After the people have familiarised themselves with the programmes, each candidate would then make any number of speeches in whatever medium is appropriate and affordable, elucidating the more recondite points and reiterating orally the promises he has made in writing. Then the voters would decide.

The obvious objection to this proposal is that a generation that has made reality TV its crowning intellectual achievement would be unable to evaluate the fine points of either programme, or even possibly to read the documents containing them. Fair enough. This objection is perfectly valid, though not as a negation but as an assertion.

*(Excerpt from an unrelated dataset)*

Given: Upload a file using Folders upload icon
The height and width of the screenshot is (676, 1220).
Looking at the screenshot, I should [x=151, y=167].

For it’s a ringing argument in favour of limited franchise.

This is no implied denigration of government by consent. On the contrary, making sure that only those qualified to vote will do so elevates the notion of consent to intellectual plausibility. For only those qualified to vote can elect those qualified to govern.

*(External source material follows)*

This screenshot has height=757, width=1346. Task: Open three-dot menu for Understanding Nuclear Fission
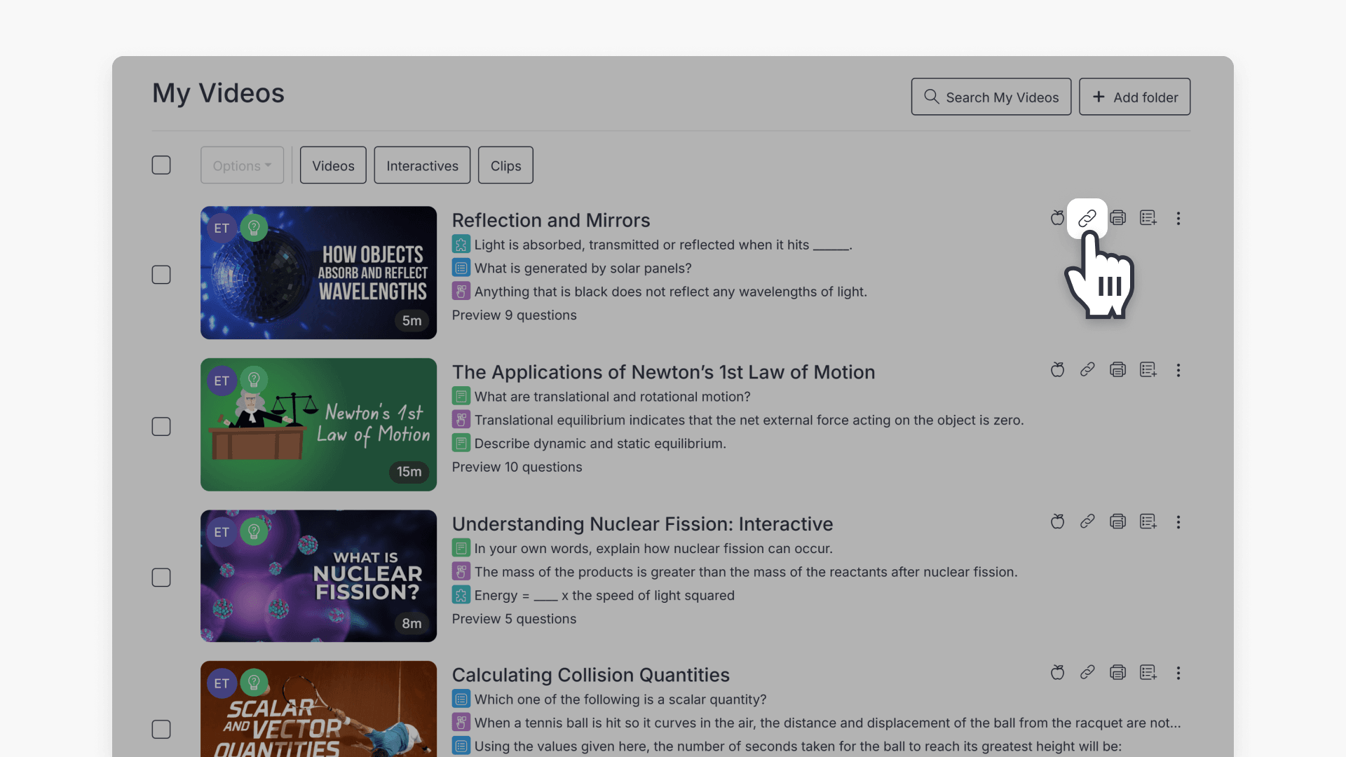[x=1178, y=522]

A frivolous parallel, if I may. Lately we’ve had quite a few rape cases featuring a victim who was drunk at the time of the incident. The prosecutors argue, and the juries often agree, that, though the sex act appeared to be consensual, the woman wasn’t qualified to give consent because her inebriated mental faculties weren’t up to the task. To revert to political lingo, she wasn’t qualified to cast her vote in favour of having sex.

Why then should we assume that anyone, but anyone, is qualified to give consent on the policies that would better serve his country or on the man better able to carry them out? Surely the complexities involved trump the binary yes-no problem of a night on the town?

Meanwhile, our two jousters rode in on their steeds and broke lances over everything under the sun, not so much scratching the surface of each issue as stroking it. Romney strove to prove that he’s human after all – an act of implicitly begging forgiveness for being rich. He also tried to communicate that, though ostensibly a moderate conservative, he’s at heart a liberal softie. Obama wisely eschewed any serious attempts to defend his lousy record in office. Instead he sought to explain that, though ostensibly a socialist, he’s at heart a hardnosed realist.

Romney did the job better, but whoever wins such a contest it’s always the country that loses. One only wishes that we hadn’t learned from the Americans to stage such vulgar beauty pageants. We should develop our own vulgarities.